- Relator(a)
- Ministro Messod Azulay Neto
- Órgão julgador
- Quinta Turma
- Data do julgamento
- 17/10/2023
- Data de publicação
- 24/10/2023
STJ – Acórdão, Rel. Ministro Messod Azulay Neto, Quinta Turma, j. 17/10/2023, p. 24/10/2023
AGRAVO REGIMENTAL NO AGRAVO EM RECURSO ESPECIAL. LESÃO CORPORAL LEVE NO ÂMBITO DA VIOLÊNCIA DOMÉSTICA. AUSÊNCIA DE IMPUGNAÇÃO ESPECÍFICA DOS FUNDAMENTOS DA DECISÃO. PRINCÍPIO DA DIALETICIDADE. SÚMULA 182, STJ. REAPRECIAÇÃO DAS CIRCUNSTÂNCIAS JUDICIAIS. REVOLVIMENTO FÁTICO-PROBATÓRIO. SÚMULA N. 7, STJ. SUSPENSÃO CONDICIONAL DA PENA. INVIABILIDADE. AUSÊNCIA DE OBRIGATORIDADE DE AUDIÊNCIA PRELIMINAR. SÚMULA 542, STJ. DESPROVIMENTO DO AGRAVO REGIMENTAL. I - A ausência de impugnação específica e pormenorizada dos fundamentos da decisão agravada inviabiliza o conhecimento do recurso por violação ao princípio da dialeticidade. Incidência da Súmula n. 182, STJ. Precedentes. II - Não cabe ao Superior Tribunal de Justiça reapreciar as circunstâncias e consequências do delito para fins de fixação da pena-base, por ser inviável nesta via estreita o reexame de fatos e provas. Súmula n. 7, STJ. III - A não aplicação da suspensão condicional da pena se deu de forma fundamentada pelas instâncias de origem, com base na reincidência do agravante e no desvalor das circunstâncias judiciais negativas. Precedentes.
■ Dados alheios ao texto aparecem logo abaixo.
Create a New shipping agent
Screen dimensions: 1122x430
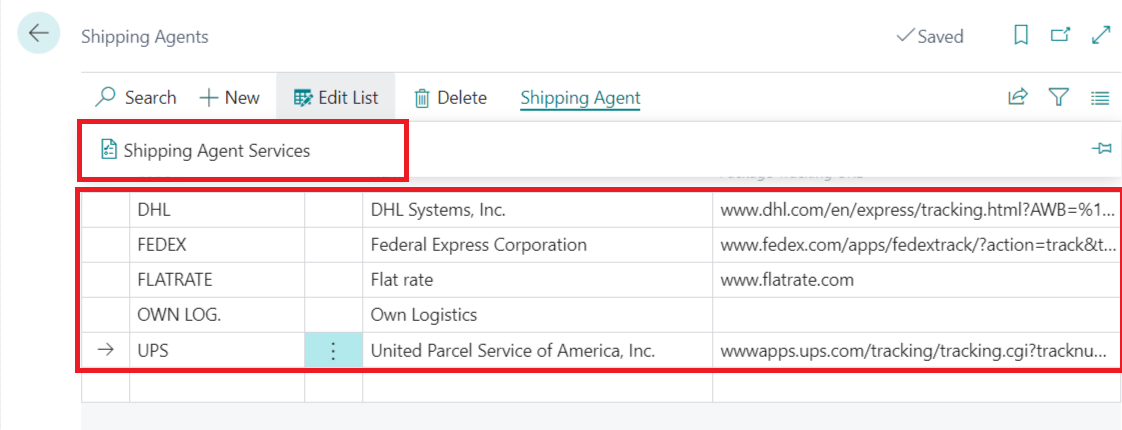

IV - Na hipótese, há dispensa da designação de audiência preliminar para manifestação de vontade da vítima, uma vez que o crime pelo qual o recorrente foi condenado - artigo 129, § 9º Código Penal - é de ação penal pública incondicionada, nos termos da Súmula 542, STJ. Agravo regimental desprovido. (AgRg no AREsp n. 2.364.876/RN, relator Ministro Messod Azulay Neto, Quinta Turma, julgado em 17/10/2023, DJe de 24/10/2023.)